Workshop Narrative: the Amdahl Executable

Last updated on 2026-03-02 | Edit this page

Overview

Questions

What is the central example in an HPC Carpentry workshop?
What does the Amdahl program do?
Why do we need amdahl when there are lots of parallel applications out there?
How do I install the amdahl package?

Objectives

After this episode, Instructors will be able to…

Describe the story we tell to guide learners through an HPC Carpentry workshop.
Describe what the Amdahl executable does.
Install the Amdahl executable.

Amdahl’s Law

Amdahl’s Law is an important idealization in the field of parallel computing. Generally speaking, the purpose of parallelizing a program is to spread the computational work across multiple processing units to increase performance.

In strong scaling, the success of parallelization scheme is measured by the speed-up, which is to say, the ratio of the amount of time it takes to complete the task with no parallelization, to the amount of time it takes with some degree of parallelization \(n\).

If the program parallelizes perfectly, then this speedup is simply \(1/n\).

Amdahl’s law describes how this applies to the simplest non-ideal program. It assumes that only some fraction of the code can be parallelized perfectly (the “parallel part”), and that a fixed fraction of the code is intrinsically serial. In real-world codes, the serial part might involve problem set-up or tear-down, or data aggregation steps that integrate the resulsts of the parallel tasks.

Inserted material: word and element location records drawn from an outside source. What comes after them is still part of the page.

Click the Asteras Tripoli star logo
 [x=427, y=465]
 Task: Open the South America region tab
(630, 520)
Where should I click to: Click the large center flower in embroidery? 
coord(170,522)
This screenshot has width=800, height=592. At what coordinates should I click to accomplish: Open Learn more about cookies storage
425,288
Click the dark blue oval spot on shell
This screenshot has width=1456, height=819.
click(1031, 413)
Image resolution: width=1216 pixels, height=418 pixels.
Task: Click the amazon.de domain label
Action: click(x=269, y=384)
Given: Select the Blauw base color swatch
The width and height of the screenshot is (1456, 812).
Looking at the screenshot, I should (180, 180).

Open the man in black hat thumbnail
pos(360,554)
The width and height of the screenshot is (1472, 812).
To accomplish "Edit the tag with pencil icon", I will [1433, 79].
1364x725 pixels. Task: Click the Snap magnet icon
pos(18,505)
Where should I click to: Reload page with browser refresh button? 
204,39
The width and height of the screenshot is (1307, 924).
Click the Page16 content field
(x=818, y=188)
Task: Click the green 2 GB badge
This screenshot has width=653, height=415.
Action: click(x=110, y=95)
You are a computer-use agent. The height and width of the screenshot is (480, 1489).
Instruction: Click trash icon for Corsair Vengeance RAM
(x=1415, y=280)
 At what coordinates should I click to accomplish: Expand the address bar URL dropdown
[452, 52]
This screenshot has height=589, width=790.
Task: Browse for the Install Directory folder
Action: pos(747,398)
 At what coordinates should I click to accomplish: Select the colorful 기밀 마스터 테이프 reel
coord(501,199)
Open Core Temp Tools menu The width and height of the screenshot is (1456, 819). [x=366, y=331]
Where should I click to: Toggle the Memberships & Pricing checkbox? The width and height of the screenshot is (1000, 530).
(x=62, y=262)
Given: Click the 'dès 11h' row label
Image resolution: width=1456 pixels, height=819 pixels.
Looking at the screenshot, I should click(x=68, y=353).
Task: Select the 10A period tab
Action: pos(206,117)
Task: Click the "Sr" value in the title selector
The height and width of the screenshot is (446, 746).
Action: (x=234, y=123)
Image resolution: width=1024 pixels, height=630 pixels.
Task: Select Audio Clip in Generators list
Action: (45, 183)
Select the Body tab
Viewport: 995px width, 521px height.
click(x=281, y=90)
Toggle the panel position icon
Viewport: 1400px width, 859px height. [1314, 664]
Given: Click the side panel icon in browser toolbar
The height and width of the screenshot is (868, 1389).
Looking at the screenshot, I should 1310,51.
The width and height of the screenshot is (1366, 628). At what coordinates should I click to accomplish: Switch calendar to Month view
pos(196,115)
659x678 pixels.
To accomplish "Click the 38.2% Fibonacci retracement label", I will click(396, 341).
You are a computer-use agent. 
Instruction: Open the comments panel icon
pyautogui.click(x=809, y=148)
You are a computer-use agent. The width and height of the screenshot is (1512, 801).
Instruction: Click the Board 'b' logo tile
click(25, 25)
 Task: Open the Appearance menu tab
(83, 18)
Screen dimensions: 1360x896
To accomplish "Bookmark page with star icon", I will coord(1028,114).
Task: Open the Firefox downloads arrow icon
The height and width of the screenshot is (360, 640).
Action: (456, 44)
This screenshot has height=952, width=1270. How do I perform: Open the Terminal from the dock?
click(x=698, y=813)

A plot of Amdahl’s law with logarithmic x-axis and linear y-axis. The speed-up of a program from parallelization is limited by how much of the program can be parallelized.For example, if 95% of the program can be parallelized, the theoretical maximum speedup using parallel computing would be 20× as shown in the diagram, no matter how many processors are used. If 90% of the program can be parallelized, the theoretical maximum speed-up using parallel computing would be 10×.

In this case, there are diminishing returns to increasing the degree of parallelization, and after a point, developer effort is better invested in other performance strategies, such as speeding up the serial part of the program, or selecting a better algorithm.

In the HPC Intro lesson, the law is derived, and is written as \(T(n) = (1-p)T + (p/n)T\), where \(T\) is the serial run-time of the program, \(p\) is the parallel fraction of the program, and \(n\)” is the degree of parallelism. It’s clear by inspection of the equation that as \(n\) becomes large, \(T(n)\) becomes approximately equal to the duration of the serial part, \((1-p)T\), and increases in \(n\) only have a small effect on the runtime.

The “speedup” for a given degree of parallelization \(n\) is \(T(1)/T(n)\).

The Amdahl’s Law Executable

The HPC Carpentry development team has provided an executable, called amdahl, that illustrates this law at low computational cost, and is easy to run even on very small educational clusters.

The program divides a fixed amount of execution time (given in seconds by an argument, -w, which defaults to 30 seconds) into a parallel fraction (given by another argument -p, which defaults to 0.8) and a serial fraction (equal to \(1-p\), inferred from the -p argument).

The program takes another argument, -np, which tells it the degree of parallelism to use.

Then, what it actually does is sleep (go into a wait state) for the amount of serial run-time that has been inferred from the arguments. MPI jobs have a number of parallel processes, called “rnaks”, equial to the value of the -np argument. After the serial sleep process completes, each of these ranks also sleeps for an amount of time equal to the parallel run-time divided by the number of ranks.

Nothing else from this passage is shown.